I shrugged my agreement to him and turned my attention back to Francine. Earl and me took to naming them a while back. It made things a little less tedious and could actually help if things got a little too crowded. Housewife-looking zombies, and there seemed to be quite a few of ‘em, were usually called Francine or Edna. Younger ones were named Junior or Sally Mae, depending on their gender. I tried to give foreign-looking ones a name that would match up with their likely country of origin. Earl’s not all that creative so he names all the foreign ones Saddam, whether they look Middle Eastern, Asian or whatever. A young zombie of Middle Eastern descent would be “Saddam Junior” according to Earl’s rule book. Naming the young zombies is real important, since they tend to move faster’n the older ones. I know that this aint politically correct, but when you’re about to take a Lousiville slugger with spikes in the end of it across their chops, you don’t waste much time worrying about pissing off Miss Manners. I’m pretty sure Miss Manners got herself chewed up a long ways back anyway – likely ’cause she hadda hold her pinky out when she was swingin’ her lacrosse stick at the undead.
Francine was edging closer. She’d slowed down when she paused to look at some shiny, swollen cans of crushed tomatoes on the floor near her feet. These zombies aint exactly like the pretend ones we used to see on TV. They’re hungry alright, but they can be distractable. Shiny stuff, brightly colored stuff - they’re drawn to it like lake carp. Eventually their appetites get the better of ‘em though, and they start back on their quest for the flesh of the living. Francine had lost her interest in the puckered cans and was heading back my way.

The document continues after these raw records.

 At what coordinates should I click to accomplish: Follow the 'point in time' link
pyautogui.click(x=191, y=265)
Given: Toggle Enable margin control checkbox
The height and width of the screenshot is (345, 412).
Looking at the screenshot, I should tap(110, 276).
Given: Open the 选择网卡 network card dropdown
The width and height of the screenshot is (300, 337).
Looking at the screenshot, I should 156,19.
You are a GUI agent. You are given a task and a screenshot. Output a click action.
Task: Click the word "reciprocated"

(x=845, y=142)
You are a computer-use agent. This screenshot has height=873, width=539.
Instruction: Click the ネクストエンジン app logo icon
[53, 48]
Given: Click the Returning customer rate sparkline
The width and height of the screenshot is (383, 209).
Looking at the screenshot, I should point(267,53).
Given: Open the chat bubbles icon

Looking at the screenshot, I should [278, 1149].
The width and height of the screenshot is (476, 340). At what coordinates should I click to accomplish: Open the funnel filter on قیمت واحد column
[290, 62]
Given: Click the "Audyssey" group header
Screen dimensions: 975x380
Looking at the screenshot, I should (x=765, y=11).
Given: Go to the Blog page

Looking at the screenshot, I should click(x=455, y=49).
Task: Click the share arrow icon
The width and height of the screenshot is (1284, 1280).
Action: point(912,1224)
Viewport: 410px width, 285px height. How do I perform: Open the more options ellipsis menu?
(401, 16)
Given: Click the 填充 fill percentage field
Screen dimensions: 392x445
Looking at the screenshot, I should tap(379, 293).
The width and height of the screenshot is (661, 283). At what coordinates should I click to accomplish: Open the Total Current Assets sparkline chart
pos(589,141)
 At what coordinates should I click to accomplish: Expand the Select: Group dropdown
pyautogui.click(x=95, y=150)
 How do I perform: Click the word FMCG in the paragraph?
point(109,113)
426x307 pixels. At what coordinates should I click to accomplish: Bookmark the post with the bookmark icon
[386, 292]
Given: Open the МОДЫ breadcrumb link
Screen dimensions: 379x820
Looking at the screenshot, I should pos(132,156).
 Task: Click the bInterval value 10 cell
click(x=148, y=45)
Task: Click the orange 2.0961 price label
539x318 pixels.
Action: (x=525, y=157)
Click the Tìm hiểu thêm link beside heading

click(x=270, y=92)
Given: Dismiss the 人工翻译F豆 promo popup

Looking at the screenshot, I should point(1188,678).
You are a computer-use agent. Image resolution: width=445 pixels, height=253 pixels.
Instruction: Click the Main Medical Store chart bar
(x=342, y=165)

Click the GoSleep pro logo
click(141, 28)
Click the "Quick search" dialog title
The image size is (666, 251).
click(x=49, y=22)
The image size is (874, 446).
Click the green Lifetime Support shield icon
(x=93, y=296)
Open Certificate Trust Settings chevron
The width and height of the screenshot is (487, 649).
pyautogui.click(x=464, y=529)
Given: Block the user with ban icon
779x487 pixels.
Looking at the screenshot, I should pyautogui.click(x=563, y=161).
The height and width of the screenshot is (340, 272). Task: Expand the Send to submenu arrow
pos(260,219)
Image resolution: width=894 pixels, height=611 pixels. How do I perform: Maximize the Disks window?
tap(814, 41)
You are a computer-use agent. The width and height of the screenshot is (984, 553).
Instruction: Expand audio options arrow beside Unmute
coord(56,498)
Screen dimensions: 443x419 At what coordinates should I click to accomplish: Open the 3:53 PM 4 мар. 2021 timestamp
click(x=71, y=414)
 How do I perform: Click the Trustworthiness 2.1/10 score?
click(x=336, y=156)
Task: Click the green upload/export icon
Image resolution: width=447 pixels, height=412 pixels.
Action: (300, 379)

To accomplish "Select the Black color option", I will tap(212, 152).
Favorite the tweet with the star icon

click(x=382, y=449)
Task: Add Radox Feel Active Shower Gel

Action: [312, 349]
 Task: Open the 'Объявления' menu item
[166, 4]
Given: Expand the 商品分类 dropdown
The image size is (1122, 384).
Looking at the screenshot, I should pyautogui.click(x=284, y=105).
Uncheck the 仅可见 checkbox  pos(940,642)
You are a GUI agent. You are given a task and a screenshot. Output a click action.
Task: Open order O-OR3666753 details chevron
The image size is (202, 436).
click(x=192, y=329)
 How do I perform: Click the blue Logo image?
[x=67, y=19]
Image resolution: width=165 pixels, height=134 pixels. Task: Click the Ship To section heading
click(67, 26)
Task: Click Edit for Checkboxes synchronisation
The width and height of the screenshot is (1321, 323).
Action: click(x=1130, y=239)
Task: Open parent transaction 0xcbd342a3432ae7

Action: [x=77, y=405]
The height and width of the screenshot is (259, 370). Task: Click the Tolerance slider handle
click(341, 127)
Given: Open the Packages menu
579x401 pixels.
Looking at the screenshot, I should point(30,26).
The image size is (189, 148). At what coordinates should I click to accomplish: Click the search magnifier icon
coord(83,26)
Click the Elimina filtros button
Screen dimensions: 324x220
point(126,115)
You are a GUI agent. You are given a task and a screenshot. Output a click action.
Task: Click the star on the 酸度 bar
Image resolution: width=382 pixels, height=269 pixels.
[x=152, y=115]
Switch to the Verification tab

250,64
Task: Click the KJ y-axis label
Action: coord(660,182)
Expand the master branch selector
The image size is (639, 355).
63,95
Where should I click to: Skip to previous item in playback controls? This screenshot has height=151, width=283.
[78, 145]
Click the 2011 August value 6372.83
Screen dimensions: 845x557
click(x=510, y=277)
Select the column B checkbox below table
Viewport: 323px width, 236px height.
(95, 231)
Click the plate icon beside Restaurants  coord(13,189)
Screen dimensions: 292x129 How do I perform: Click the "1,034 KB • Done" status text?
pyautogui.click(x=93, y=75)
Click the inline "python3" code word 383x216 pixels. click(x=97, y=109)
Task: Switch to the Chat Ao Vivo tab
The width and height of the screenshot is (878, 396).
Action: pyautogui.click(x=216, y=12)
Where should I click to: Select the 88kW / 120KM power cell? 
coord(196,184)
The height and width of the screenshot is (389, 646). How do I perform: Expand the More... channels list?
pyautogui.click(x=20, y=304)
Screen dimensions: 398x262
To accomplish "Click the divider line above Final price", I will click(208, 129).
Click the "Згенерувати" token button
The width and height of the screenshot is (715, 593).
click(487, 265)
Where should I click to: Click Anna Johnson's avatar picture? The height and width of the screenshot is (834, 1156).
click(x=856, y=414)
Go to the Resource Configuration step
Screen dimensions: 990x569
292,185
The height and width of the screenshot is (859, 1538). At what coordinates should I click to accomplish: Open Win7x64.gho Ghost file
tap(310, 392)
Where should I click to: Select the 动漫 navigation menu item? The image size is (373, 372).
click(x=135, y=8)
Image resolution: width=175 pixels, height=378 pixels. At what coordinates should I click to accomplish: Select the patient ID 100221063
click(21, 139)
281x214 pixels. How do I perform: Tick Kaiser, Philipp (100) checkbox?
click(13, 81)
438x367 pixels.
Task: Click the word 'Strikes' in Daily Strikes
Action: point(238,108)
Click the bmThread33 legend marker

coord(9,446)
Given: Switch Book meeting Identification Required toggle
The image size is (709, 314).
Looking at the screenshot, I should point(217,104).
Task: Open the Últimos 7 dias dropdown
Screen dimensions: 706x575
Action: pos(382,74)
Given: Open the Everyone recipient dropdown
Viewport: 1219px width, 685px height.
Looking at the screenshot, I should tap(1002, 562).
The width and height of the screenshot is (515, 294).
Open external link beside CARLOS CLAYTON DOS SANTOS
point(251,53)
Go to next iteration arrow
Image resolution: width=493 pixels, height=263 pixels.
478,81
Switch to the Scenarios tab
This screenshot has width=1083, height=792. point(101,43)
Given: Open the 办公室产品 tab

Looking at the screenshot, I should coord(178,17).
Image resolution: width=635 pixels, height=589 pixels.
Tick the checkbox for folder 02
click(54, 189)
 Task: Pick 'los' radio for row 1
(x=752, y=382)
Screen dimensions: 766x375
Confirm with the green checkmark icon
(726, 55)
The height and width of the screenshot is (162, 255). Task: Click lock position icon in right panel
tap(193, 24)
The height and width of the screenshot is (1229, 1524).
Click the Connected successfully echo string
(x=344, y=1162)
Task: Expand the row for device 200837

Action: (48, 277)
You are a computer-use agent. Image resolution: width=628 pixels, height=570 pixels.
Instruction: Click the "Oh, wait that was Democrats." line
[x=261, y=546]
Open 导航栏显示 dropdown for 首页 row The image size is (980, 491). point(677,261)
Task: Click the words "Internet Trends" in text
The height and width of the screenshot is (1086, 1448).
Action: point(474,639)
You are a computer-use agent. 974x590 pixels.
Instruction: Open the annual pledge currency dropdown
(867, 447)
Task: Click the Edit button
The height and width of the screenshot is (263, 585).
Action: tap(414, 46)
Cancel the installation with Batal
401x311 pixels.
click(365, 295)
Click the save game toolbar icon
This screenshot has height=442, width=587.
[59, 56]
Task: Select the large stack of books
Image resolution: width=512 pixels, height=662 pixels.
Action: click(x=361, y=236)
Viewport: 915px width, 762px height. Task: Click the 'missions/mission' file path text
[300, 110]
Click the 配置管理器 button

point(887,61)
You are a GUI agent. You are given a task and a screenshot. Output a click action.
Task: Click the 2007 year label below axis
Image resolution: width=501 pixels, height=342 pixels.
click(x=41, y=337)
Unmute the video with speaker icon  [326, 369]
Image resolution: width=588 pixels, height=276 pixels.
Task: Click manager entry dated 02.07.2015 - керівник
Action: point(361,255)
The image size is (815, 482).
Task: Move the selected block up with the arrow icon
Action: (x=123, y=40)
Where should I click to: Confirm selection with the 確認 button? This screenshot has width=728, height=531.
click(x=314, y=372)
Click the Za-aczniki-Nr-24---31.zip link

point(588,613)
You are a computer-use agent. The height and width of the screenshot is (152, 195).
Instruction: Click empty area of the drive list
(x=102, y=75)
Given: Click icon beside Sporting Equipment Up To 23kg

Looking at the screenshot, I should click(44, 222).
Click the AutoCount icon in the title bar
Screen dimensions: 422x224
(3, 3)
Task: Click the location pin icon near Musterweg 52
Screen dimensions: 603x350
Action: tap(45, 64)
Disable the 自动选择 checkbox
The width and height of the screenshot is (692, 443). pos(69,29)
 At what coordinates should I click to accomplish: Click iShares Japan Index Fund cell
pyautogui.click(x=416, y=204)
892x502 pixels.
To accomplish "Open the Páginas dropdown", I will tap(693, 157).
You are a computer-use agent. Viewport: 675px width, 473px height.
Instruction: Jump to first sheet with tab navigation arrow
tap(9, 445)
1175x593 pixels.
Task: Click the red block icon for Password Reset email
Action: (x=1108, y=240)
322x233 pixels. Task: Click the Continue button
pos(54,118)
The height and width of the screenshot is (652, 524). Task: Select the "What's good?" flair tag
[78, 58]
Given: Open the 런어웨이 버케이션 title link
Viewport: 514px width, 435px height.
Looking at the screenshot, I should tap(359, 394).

The beautiful thing about zombies is they got none of what you call protective reflexes. They don’t flinch or duck or nothin. They’ll walk right up to you no matter what position you’re in. I was standing there looking like a major league slugger at the plate with the bases loaded and here comes Francine. Her head was a far sight bigger’n a softball and moving slow. Her arms were up though, so I switched from my Sammy Sosa stance over to a modified Paul Bunyan. I swung like I was piecing out a sequoia and one hit was all it took.
“When you’re done dancin around with Edna over there, gimme a hand with this stuff and let’s get back to camp” Earl called. “The girls’ll wonder where the hell we are. You know how they worry”
“Her name’s Francine, Earl, and I don’t dance.”
I stepped around her, noticing for no particular reason that her second slipper had finally fallen apart. I found a couple of cartons of dried spaghetti without too many mouse turds in them. Things were looking up for Christmas dinner.